The exploding cement truck - caught in APTN footage - blew a hole in a 12-foot concrete wall that separates the hotel from the square. U.S. soldiers maintain a presence inside the five-acre hotel compound, which includes the Sheraton.
After the bombing, Iraqi forces opened up with heavy automatic weapons fire, apparently at random. There was no sign of a further assault on the hotel.
Maj. Abbas Mohammed Suleiman said earlier that the hotel compound was hit by rockets and car bombs.
The hotel has been attacked several times since the war started in March 2003. On April 8, 2003 - the day before Saddam's regime fell - U.S. tank fire killed two TV cameramen - a Spaniard and a Ukrainian - at the hotel.
Concrete barriers topped with barbed wire guard the Palestine and the nearby Sheraton, which is also home to foreigners.
In other violence:
- The military said the Marine who was killed had been assigned to the 2nd Marine Division, II Marine Expeditionary Force (Forward) and was hit by small arms fire in Ramadi. The death raised to at least 1,997 the number of members of the U.S. military who have died since the Iraq war started in March 2003, according to an Associated Press count.
- A suicide car bomber killed two Iraqis and wounded five Monday in an attack on a police patrol in the northeastern Baghdad neighborhood of Shaab, where insurgents had kidnapped and murdered a defense lawyer in Saddam's trial last week, said police Lt. Malik Sultan.
- Insurgents also opened fire on an Iraqi army checkpoint in western Baghdad, killing a soldier and a girl who was standing in front of her nearby house, said police 1st. Lt. Thaeir Mahmod.

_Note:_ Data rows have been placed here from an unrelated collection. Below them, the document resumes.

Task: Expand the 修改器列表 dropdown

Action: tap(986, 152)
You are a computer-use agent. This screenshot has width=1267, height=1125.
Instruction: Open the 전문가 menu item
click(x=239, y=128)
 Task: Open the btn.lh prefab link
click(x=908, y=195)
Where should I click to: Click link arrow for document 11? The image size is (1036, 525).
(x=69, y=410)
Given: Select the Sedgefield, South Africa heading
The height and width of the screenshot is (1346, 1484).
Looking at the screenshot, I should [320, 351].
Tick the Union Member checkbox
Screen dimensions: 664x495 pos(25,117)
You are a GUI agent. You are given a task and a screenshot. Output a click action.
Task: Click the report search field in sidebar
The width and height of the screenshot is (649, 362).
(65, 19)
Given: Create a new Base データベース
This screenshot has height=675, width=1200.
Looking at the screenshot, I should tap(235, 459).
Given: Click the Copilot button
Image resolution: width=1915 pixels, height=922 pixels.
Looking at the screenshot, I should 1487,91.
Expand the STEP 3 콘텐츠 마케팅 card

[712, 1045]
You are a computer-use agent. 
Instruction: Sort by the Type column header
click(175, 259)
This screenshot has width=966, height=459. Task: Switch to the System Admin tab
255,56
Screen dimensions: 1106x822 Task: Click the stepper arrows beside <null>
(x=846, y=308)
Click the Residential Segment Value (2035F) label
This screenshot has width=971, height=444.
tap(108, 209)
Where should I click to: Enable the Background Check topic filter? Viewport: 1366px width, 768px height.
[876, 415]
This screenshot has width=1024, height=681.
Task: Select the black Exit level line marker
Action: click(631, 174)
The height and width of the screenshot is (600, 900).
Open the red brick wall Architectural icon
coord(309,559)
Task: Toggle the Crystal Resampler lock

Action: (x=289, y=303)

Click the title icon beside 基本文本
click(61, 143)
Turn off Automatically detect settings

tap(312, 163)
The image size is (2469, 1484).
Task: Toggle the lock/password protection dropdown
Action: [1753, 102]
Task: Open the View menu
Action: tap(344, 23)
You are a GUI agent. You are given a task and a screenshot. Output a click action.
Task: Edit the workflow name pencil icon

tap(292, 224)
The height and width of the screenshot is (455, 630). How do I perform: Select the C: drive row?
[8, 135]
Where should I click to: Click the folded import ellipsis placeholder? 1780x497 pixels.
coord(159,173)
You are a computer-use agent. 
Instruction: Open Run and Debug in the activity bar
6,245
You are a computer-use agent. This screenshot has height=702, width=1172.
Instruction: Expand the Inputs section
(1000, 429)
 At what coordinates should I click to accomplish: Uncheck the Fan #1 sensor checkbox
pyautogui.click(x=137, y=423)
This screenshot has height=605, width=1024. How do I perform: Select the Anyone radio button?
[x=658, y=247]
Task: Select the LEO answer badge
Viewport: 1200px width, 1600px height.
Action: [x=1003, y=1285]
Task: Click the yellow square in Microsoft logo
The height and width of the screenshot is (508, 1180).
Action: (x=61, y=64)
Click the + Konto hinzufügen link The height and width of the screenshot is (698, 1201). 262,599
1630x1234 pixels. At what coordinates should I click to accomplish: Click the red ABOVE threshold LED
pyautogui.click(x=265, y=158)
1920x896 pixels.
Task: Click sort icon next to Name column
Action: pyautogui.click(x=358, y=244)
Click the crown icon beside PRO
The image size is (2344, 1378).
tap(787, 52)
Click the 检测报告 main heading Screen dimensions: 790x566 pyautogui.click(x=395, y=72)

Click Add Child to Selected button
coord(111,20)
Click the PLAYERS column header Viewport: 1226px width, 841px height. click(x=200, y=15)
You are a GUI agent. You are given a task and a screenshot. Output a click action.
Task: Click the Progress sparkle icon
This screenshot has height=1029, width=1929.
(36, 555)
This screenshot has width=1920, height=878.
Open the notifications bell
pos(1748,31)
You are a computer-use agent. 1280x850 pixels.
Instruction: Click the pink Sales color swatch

- A drive-by shooting killed one policeman and two others were wounded by a roadside bomb, authorities said.
- Another roadside bomb exploded near a car carrying Ibrahim Zangana, a senior member of Iraq's Kurdish Democratic Party, seriously wounding him and killing one of his bodyguards, in Kirkuk, said Brig. Gen. Sarhat Qadir.
- A drive-by shooting in Mosul, 225 miles northwest of Baghdad, killed a policeman.
- The corpses of the eight Iraqis - five men and three women - also were found in three different areas of Baghdad on Monday, police said. All of them apparently had been kidnapped, tied up or handcuffed, and shot to death.